A colheita de soja da safra 2025/2026 em Mato Grosso segue em ritmo acelerado e já alcançou 96,42% da área prevista até a última sexta-feira (13 de março), conforme dados divulgados pelo Instituto Mato-grossense de Economia Agropecuária (IMEA). O avanço semanal foi de 7,27 pontos percentuais, indicando intensificação dos trabalhos no campo e aproximando o desempenho ao registrado na safra anterior.
Entre as regiões produtoras, o Médio-Norte já concluiu totalmente a colheita. Na região Oeste, no entanto, as chuvas no Vale do Guaporé dificultaram o avanço das máquinas, deixando parte das áreas prontas ainda no campo à espera de melhores condições climáticas. Já nas regiões Nordeste e Sudeste, os trabalhos avançaram de forma significativa, atingindo 92,54% e 90,36% da área colhida, respectivamente.
Com a maior parte das lavouras já colhidas, a safra entra em sua fase final em Mato Grosso. A expectativa é de que os trabalhos sejam concluídos nas próximas semanas, embora a previsão de chuvas entre 55 e 75 milímetros para os próximos sete dias possa interferir no ritmo final da colheita.
No cenário econômico, a semana foi marcada por movimentos distintos. A moeda norte-americana apresentou desvalorização de 0,89% em relação à semana anterior, fechando com média de R$ 5,20. Por outro lado, o preço da soja na Bolsa de Chicago registrou alta de 3,40%, impulsionado pela valorização do óleo de soja e reflexos de tensões geopolíticas no cenário internacional.
Em Mato Grosso, o avanço da colheita também influenciou o mercado local, resultando em elevação de 0,81% no preço da oleaginosa no comparativo semanal. Esse cenário reforça o impacto direto das condições de campo sobre a formação de preços no estado.
Apesar do bom andamento da safra atual, o setor já volta as atenções para o próximo ciclo. O conflito no Oriente Médio surge como fator de preocupação, especialmente no que diz respeito ao fornecimento de fertilizantes.
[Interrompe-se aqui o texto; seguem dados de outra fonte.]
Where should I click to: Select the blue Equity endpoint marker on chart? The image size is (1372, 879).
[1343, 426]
Embora o impacto inicial seja maior sobre os nitrogenados, utilizados principalmente no milho, há alerta também para os fosfatados.
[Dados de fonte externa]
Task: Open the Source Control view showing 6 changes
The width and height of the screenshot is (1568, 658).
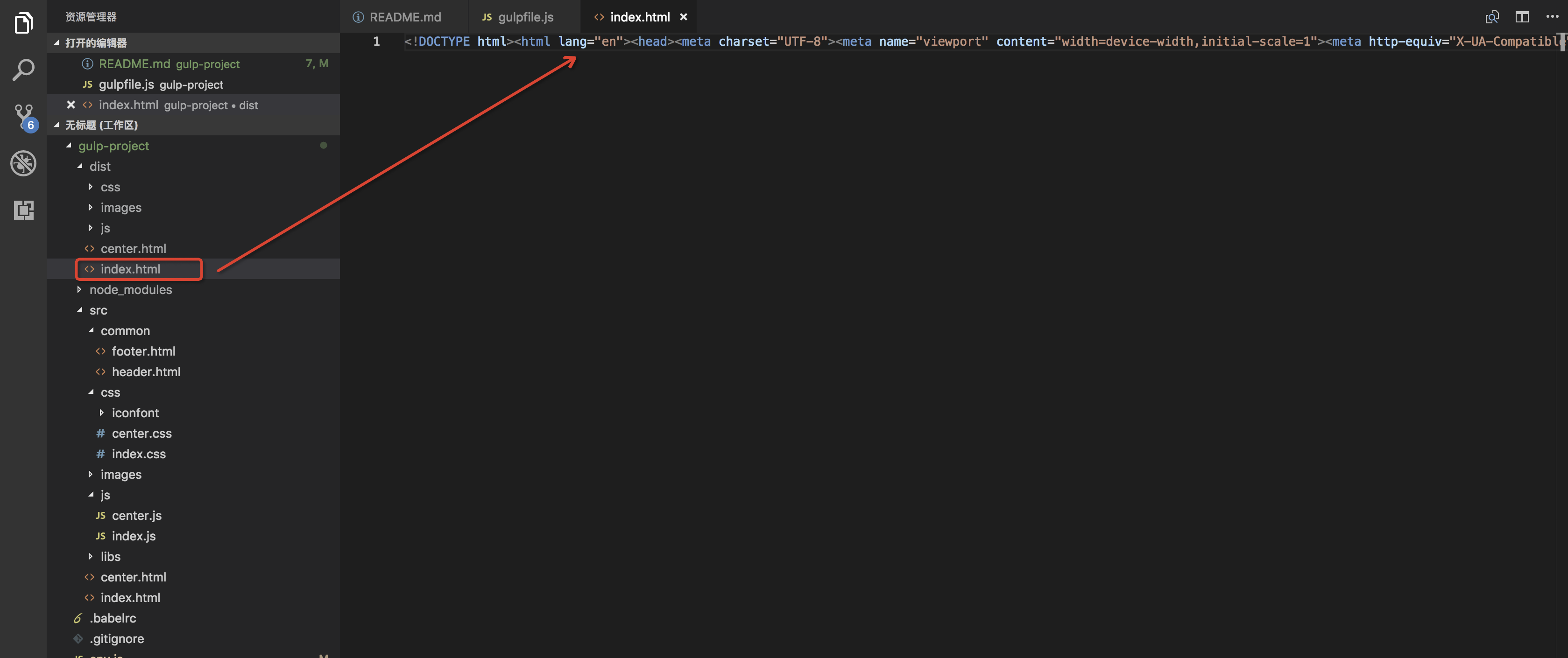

Em 2025, 58,91% das importações de fertilizantes fosfatados de Mato Grosso tiveram origem no Egito e em Israel, regiões diretamente afetadas pelas tensões geopolíticas. Até fevereiro de 2026, os produtores já haviam adquirido 44,43% do volume necessário para a safra 2026/2027, percentual 13,33 pontos acima do registrado no mesmo período do ciclo anterior.
No entanto, com parte significativa das compras ainda em aberto, o período entre o segundo e o terceiro trimestre do ano — tradicional pico das importações — será decisivo. Caso o conflito persista, produtores que optarem por adiar as aquisições podem enfrentar maior volatilidade de preços, gargalos logísticos e aumento nos custos de frete marítimo.
Diante desse cenário, o aumento nos custos de fertilizantes pode impactar diretamente o planejamento da próxima safra. Considerando que os insumos representam cerca de 45,12% do custeio da soja, uma eventual alta pode levar produtores a reduzirem o pacote tecnológico, o que, por consequência, pode comprometer o potencial produtivo das lavouras em Mato Grosso.